The state of the NFT market
The recent NFT craze seems to at least temporary calm down with “floor prices” - the lowest price of an NFT in a collection - of some major projects slowly falling down from February’s highs. While the market is cooling off, developers are focusing on solving all sorts of issues from high gas fees to over-relying on a traditional centralized Internet infrastructure.
In the previous newsletter we’ve talked about the difference between on-chain and off-chain voting in the decentralized governance process of many DeFi projects. Now it’s the time to discuss a similar situation in the NFT space, which tries to marry on-chain tokens with off-chain data.
Since storing data on a blockchain is very expensive, most minted NFTs nowadays are essentially HTTP links (URLs) or IPFS hashes (CIDs) embedded into non-fungible tokens. Such an architecture has rightfully drawn a lot of criticism lately.
On one hand, the ownership of NFTs is secured by the highly decentralized censorship-resistant Ethereum network, but on the other hand, the content behind HTTP URLs can easily be altered and IPFS hashes don’t guarantee that the content will be permanently available.
For example, Beeple’s “Crossroad” NFT points to a file hosted on servers belonging to the Nifty startup, which means that the content behind the URL link can be changed or even deleted if the company ever go bust.
The “Everydays: The First 5000 Days” NFT — also by the same aforementioned artist — which was sold through acution house Christie’s for the record-breaking $69 million in March, has an embedded link to an IPFS gateway run by MakersPlace.
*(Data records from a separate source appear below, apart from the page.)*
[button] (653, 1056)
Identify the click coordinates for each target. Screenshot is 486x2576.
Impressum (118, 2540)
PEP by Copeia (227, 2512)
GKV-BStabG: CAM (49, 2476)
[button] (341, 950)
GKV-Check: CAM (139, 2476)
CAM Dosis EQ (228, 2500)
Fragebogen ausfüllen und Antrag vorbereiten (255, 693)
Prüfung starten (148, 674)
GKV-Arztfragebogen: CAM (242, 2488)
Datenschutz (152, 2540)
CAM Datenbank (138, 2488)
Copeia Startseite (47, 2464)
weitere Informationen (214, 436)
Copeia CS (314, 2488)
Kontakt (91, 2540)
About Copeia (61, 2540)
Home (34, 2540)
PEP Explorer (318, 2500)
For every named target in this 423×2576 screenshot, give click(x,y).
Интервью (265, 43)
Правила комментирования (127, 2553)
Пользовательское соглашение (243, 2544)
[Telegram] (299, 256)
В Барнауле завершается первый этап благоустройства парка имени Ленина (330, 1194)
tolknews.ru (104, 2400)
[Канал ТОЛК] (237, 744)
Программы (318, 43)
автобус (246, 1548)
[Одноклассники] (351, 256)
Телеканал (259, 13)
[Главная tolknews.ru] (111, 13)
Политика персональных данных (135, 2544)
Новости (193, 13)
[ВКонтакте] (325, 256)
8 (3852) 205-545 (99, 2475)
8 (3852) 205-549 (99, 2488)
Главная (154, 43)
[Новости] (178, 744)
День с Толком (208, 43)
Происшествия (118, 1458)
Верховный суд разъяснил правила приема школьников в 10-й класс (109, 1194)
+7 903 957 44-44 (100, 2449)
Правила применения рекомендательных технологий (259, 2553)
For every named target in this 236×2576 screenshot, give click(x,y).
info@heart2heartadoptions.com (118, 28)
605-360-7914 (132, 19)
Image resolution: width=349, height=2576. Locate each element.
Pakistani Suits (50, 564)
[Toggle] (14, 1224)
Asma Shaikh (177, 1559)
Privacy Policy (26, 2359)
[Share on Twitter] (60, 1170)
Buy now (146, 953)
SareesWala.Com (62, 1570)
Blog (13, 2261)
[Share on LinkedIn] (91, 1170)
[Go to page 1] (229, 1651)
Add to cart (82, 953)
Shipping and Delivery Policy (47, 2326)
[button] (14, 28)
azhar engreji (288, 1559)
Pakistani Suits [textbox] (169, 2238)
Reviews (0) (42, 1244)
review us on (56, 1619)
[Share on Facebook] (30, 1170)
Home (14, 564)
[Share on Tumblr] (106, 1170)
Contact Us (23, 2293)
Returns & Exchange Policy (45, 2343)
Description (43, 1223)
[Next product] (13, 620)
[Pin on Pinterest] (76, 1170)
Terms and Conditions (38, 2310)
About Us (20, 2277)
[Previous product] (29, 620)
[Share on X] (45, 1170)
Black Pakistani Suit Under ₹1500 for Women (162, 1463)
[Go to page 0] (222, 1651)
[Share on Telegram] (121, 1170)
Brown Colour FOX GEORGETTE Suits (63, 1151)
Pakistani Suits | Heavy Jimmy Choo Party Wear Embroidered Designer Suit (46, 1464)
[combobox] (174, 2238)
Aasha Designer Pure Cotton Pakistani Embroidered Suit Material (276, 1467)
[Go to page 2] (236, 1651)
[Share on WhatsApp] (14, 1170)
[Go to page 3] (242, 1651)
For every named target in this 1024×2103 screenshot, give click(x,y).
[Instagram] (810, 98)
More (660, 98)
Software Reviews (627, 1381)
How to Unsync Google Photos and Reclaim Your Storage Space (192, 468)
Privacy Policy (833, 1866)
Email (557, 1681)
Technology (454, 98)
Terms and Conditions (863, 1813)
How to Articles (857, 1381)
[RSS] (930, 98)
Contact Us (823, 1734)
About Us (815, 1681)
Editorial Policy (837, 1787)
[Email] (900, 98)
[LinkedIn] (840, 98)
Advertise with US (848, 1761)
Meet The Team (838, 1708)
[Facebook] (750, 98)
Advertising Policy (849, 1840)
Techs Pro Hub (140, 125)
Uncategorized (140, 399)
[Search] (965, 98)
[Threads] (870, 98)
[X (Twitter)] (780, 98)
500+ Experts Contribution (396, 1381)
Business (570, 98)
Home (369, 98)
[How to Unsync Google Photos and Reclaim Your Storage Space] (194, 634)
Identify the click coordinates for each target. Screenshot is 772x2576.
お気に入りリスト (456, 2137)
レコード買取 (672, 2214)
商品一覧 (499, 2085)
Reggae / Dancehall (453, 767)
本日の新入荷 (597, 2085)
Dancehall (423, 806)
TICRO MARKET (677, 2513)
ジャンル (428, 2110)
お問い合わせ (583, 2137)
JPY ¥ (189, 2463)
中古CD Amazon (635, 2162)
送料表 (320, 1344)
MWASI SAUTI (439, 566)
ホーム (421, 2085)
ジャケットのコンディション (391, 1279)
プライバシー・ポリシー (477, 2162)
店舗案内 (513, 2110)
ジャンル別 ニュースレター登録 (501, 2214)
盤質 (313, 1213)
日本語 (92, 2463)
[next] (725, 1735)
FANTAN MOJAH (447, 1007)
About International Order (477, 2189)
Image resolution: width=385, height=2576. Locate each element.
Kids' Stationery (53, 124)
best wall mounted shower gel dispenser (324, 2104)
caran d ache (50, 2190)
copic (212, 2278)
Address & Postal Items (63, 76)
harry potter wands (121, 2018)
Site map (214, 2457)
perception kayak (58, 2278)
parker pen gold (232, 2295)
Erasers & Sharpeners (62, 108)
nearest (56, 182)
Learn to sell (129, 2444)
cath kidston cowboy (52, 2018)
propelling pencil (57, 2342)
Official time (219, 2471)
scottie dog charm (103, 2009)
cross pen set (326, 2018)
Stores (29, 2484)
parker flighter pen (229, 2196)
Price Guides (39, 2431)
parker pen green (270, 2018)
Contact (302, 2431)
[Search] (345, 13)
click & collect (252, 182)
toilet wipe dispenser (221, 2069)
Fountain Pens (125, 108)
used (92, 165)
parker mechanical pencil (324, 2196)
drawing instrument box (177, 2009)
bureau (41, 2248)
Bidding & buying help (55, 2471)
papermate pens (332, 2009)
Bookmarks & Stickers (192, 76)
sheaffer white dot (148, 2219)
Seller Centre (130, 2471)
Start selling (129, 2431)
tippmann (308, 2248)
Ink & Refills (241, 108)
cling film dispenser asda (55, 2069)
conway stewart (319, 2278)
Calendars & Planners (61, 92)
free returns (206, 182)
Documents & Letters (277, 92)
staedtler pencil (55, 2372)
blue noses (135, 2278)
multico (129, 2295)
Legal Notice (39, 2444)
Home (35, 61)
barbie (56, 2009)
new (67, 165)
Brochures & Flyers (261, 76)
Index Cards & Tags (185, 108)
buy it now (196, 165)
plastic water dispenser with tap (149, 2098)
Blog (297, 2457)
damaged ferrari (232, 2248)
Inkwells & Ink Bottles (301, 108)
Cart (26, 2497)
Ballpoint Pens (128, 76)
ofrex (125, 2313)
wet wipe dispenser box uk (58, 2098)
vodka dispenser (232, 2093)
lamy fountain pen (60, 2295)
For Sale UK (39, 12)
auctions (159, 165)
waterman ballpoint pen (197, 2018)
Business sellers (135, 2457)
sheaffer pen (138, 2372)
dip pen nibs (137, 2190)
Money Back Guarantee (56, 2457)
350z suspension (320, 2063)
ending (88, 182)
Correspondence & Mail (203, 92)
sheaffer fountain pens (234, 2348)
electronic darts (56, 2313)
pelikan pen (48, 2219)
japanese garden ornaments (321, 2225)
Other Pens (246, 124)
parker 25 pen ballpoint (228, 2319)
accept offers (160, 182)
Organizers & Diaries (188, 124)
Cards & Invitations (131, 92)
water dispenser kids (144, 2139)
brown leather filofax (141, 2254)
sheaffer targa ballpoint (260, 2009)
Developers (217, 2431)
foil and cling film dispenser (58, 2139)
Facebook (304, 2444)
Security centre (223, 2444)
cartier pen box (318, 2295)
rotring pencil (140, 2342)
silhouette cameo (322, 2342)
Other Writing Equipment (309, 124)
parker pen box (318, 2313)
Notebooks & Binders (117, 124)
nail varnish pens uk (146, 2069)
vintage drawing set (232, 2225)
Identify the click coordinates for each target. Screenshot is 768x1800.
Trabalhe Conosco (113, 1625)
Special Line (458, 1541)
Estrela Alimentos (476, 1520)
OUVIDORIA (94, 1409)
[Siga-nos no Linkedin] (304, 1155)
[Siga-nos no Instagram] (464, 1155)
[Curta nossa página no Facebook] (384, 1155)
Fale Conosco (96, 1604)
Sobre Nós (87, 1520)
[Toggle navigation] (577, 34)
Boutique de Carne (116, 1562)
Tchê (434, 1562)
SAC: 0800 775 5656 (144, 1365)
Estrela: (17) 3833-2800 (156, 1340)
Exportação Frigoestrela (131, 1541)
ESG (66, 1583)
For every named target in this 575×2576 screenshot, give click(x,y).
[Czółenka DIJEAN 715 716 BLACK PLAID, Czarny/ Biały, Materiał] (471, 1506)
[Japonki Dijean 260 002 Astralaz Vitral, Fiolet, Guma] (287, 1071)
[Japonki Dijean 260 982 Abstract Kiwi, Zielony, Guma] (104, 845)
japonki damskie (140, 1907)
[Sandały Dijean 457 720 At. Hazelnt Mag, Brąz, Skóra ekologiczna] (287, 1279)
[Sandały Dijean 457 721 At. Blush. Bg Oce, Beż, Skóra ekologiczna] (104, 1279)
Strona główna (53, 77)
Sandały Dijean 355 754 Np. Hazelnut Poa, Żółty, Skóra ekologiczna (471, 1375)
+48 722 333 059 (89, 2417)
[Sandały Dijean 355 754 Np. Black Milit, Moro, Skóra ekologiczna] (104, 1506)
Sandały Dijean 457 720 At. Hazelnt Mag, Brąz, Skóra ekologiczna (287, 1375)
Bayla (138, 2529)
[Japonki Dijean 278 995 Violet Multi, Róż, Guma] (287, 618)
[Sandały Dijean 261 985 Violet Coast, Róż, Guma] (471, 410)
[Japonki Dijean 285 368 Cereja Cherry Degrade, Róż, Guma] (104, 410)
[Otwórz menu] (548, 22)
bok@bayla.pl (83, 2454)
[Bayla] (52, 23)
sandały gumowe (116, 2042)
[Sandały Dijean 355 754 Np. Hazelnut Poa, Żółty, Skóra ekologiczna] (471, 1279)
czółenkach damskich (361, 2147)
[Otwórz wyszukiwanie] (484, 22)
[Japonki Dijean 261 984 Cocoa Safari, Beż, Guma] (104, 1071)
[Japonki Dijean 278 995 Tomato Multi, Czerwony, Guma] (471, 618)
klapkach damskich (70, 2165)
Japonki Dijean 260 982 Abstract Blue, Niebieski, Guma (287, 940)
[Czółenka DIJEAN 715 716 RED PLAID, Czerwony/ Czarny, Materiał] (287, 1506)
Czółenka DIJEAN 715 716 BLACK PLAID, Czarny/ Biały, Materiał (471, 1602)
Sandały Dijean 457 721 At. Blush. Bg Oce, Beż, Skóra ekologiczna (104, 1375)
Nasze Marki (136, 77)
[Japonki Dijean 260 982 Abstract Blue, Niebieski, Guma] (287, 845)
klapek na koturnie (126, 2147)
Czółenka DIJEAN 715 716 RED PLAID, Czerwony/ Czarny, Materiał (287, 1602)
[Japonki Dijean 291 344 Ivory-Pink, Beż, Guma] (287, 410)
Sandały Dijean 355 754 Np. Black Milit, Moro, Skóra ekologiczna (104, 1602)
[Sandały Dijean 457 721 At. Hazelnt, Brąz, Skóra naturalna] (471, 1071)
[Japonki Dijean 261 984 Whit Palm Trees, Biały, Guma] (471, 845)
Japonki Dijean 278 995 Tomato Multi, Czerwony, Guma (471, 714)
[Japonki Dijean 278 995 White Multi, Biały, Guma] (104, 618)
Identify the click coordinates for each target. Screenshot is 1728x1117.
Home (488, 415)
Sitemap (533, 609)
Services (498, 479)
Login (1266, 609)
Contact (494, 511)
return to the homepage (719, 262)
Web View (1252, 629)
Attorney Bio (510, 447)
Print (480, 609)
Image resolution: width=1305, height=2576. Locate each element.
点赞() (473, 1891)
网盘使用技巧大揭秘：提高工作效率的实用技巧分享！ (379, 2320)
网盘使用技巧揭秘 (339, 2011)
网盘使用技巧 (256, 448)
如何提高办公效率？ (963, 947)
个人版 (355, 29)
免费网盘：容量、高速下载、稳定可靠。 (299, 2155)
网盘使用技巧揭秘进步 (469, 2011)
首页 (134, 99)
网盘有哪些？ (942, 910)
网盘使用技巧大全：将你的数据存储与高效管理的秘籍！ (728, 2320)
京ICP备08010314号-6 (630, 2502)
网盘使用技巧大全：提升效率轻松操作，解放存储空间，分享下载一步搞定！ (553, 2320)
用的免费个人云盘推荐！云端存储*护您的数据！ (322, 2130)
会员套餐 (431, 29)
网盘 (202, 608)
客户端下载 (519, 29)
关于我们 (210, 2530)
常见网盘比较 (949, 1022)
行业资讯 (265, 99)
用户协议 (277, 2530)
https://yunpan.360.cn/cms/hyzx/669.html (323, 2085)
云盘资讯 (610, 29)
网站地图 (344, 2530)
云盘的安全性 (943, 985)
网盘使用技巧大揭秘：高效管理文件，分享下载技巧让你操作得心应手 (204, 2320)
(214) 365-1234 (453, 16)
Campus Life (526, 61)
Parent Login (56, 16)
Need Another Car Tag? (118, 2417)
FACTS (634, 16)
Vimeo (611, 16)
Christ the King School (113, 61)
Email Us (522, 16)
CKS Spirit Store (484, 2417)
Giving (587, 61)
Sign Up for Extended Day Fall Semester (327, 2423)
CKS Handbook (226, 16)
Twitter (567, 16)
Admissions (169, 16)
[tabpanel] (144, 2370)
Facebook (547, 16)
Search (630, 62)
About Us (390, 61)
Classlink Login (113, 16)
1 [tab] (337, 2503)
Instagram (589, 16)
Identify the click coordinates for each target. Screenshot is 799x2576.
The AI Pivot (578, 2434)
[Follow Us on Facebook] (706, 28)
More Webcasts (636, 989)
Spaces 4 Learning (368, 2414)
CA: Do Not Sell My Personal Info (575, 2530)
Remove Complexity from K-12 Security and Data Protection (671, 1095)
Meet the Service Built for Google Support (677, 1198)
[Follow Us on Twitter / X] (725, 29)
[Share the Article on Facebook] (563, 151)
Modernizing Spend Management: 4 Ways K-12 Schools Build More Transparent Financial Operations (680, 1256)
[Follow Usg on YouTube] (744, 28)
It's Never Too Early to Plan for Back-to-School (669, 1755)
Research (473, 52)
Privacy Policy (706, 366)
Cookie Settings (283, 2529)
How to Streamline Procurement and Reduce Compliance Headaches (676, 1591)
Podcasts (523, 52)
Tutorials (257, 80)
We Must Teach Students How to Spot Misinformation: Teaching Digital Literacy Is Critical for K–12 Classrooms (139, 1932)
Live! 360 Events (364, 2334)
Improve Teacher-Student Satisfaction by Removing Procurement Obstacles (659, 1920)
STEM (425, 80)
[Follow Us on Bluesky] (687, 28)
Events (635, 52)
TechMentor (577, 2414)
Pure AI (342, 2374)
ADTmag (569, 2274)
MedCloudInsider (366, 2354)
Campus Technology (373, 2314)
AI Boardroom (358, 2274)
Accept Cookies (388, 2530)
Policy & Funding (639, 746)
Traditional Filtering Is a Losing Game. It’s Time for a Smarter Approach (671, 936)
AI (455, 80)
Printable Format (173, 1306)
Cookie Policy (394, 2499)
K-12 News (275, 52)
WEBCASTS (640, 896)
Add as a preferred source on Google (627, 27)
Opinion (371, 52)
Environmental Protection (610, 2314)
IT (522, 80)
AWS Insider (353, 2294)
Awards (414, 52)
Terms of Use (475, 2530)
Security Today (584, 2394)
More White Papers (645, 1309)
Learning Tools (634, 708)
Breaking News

Such approach is better because the IPFS hash can guarantee the authenticity of the content. However, if MakersPlace shuts down its business in the future, or is coerced to stop hosting the artwork, Beeple’s NFT will point to a dead link. It doesn’t mean that the NFT will suddenly become worthless, but it may have a serious negative impact on its value.
Unfortunately, that’s not just a hypothetical problem, but an actual reality of many NFTs, according to Check My NFT.
There are multiple approaches to solve this problem with no silver bullet. Enjin has recently announced its new NFT-focused blockchain Efinity on Polkadot, which might help solve issues with high gas fees, but storing all NFT media on-chain won’t be an option for most projects any time soon. For context, the artwork behind famous NFT project Hashmasks requires around 40GB of storage space.
Monero is under attack… again
Privacy-focused cryptocurrency Monero (XMR) became a victim of a social attack. A malicious actor spammed 25 subreddits with more than 13,000 low-quality comments, shilling Monero.
While spammer’s motivations are still unclear, most likely the attack had a goal of alienating the public and potentially provoking strict anti-spam measures.
So far the attack had mixed results. From one side, the attacker achieved certain success, because moderators of some subreddits indeed started auto-censoring comments that mention Monero. On the other side, redditors started actively discussing the attack with at least one post being pinned to the top of the r/CryptoCurrency subreddit for a few days, which has over 2 million registered members.
In other news
PayPal rolled out crypto payments for its U.S. customers. The company lets users pay with bitcoin (BTC), ether (ETH), litecoin (LTC), and bitcoin cash (BCH) to millions of merchants that the payment processor supports. Cryptos are converted into fiat currencies by PayPal on its customer’s behalf during a payment.
Visa becomes the first major payment processor to settle transactions in US dollar-backed centralized stablecoin USDC, over the Ethereum network. The company is piloting the USDC settlement process with Crypto.com and plans to offer similar settlement options to other partners later this year.
New DeFi project Force has been exploited for ~$367,000 shortly after its launch. According to the team, project’s interest-bearing token xFORCE will be re-launched after the bugs are fixed.